- [DATA FOR THIS EXERCISE]:
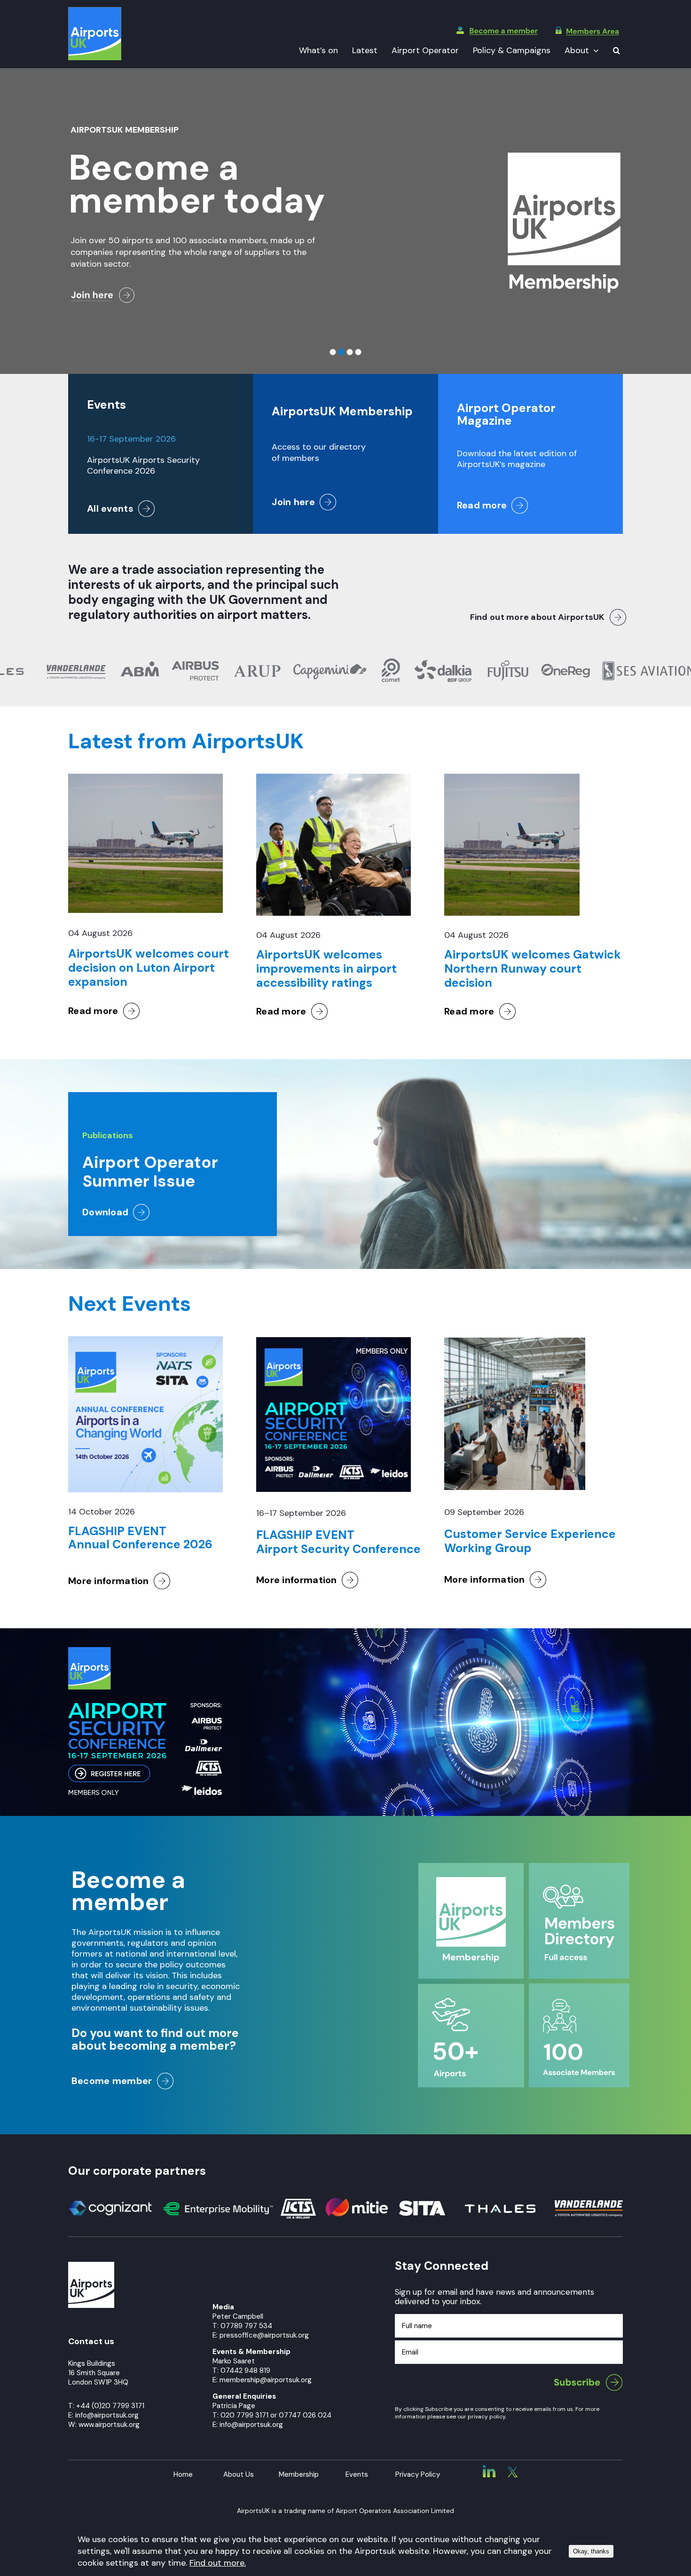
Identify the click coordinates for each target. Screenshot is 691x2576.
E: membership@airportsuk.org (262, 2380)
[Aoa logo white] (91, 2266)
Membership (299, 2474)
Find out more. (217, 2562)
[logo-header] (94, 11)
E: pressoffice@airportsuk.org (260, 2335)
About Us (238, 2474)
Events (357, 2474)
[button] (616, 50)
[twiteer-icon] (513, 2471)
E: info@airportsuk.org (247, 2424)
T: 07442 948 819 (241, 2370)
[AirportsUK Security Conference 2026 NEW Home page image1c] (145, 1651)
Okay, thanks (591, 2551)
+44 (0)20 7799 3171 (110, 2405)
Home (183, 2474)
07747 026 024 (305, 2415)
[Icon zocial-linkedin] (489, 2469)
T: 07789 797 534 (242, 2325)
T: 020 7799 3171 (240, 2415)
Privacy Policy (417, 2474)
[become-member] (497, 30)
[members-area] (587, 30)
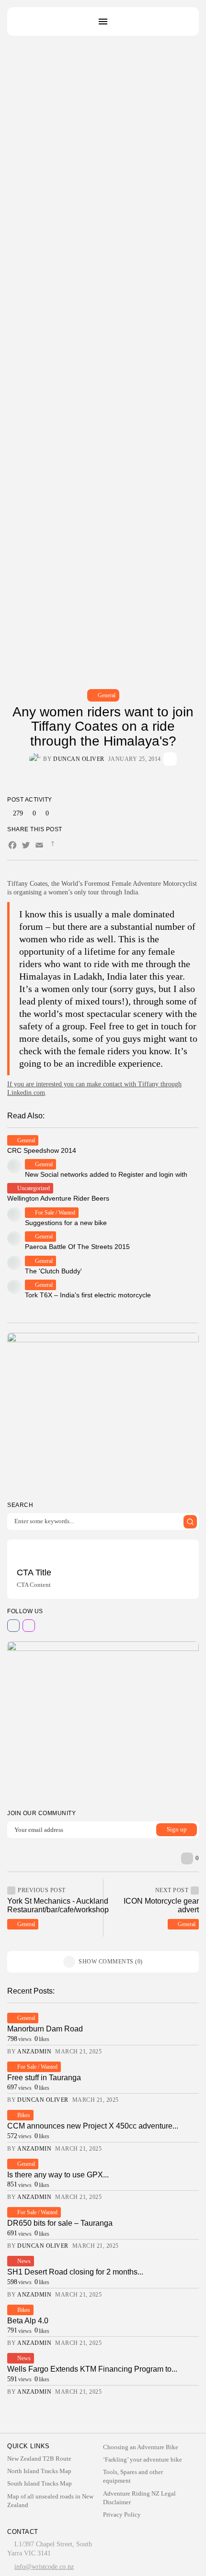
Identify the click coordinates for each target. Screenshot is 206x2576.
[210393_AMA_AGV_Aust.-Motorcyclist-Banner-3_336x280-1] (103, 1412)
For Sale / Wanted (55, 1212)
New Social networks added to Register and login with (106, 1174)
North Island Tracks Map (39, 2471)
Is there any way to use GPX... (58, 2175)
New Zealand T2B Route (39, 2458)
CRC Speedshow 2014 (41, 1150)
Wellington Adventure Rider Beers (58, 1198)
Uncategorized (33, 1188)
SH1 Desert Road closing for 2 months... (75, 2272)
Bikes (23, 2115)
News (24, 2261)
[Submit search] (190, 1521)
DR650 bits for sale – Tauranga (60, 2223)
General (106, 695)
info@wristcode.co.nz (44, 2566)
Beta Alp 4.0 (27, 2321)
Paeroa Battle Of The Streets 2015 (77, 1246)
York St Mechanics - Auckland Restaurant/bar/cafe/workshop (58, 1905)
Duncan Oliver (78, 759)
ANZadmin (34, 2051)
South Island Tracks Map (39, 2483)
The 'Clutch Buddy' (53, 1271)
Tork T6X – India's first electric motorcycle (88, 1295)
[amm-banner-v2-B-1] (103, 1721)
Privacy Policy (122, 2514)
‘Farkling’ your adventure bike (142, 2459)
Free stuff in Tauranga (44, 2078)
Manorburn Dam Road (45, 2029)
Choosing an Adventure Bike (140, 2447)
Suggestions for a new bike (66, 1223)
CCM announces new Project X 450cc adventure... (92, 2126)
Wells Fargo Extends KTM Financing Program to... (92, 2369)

==

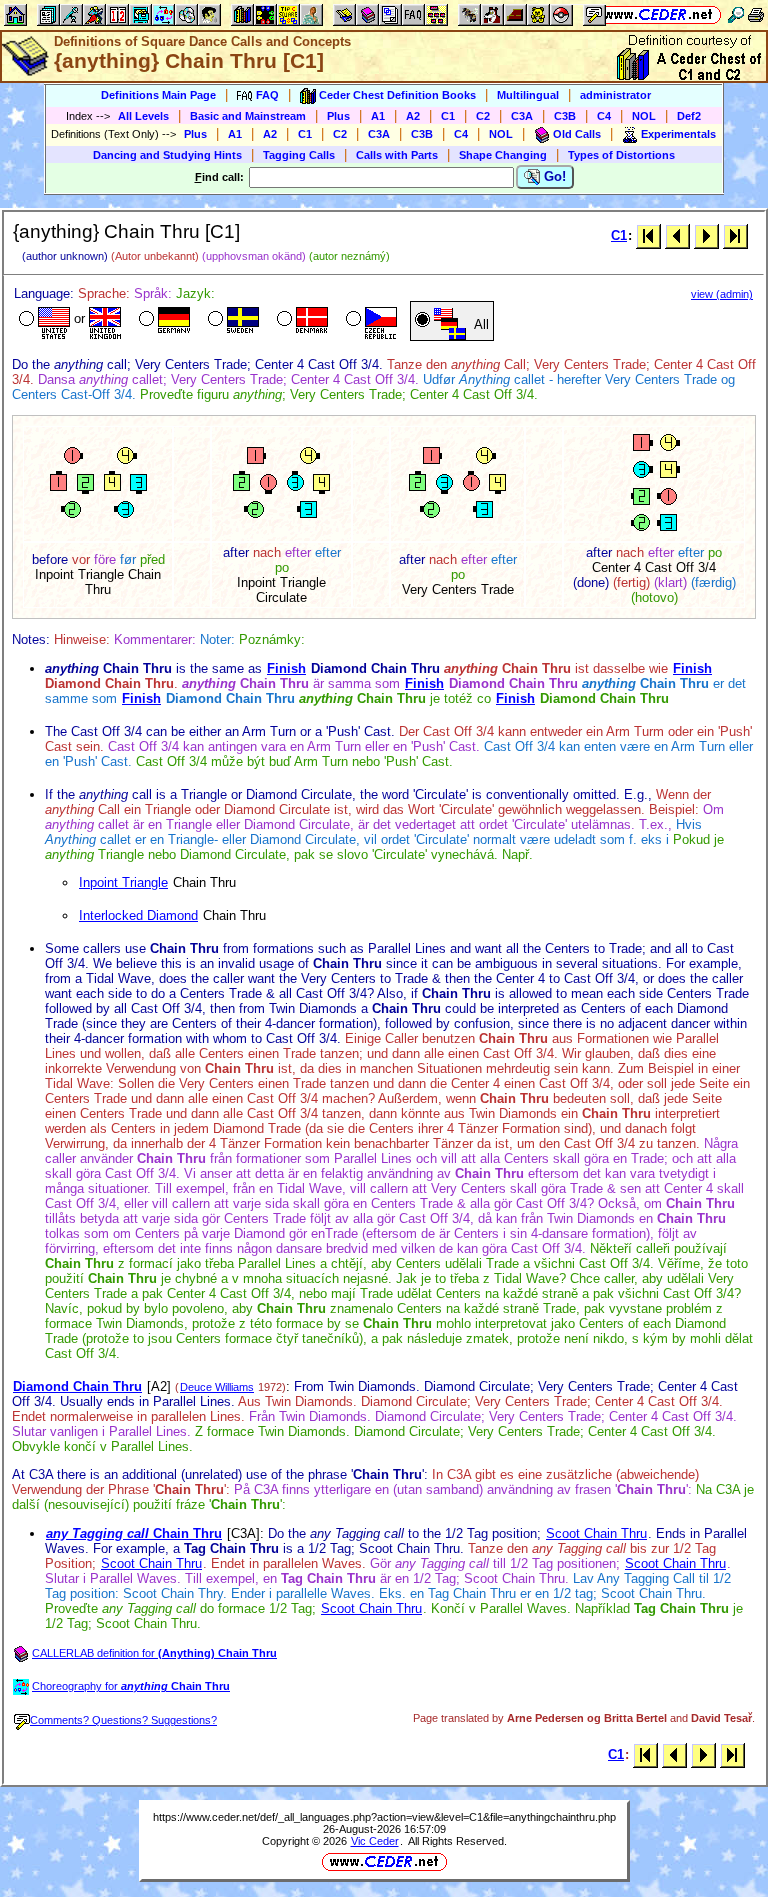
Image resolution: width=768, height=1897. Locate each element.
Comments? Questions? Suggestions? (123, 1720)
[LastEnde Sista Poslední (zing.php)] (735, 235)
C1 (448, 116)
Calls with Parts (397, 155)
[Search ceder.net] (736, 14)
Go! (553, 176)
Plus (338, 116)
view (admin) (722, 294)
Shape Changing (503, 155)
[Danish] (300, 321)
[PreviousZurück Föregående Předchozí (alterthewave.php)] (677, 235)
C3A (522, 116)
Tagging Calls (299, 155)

- [AIM OF THE EXERCISE]: Your answer should be the lines above, from the line containing "Wellington Adventure Rider Beers (58, 1198)" up to and including the line containing "Duncan Oliver (78, 759)", reproduced exactly and with nothing else.

- [WRITTEN REPLY]:
Wellington Adventure Rider Beers (58, 1198)
Uncategorized (33, 1188)
SH1 Desert Road closing for 2 months... (75, 2272)
Bikes (23, 2115)
News (24, 2261)
[Submit search] (190, 1521)
DR650 bits for sale – Tauranga (60, 2223)
General (106, 695)
info@wristcode.co.nz (44, 2566)
Beta Alp 4.0 (27, 2321)
Paeroa Battle Of The Streets 2015 (77, 1246)
York St Mechanics - Auckland Restaurant/bar/cafe/workshop (58, 1905)
Duncan Oliver (78, 759)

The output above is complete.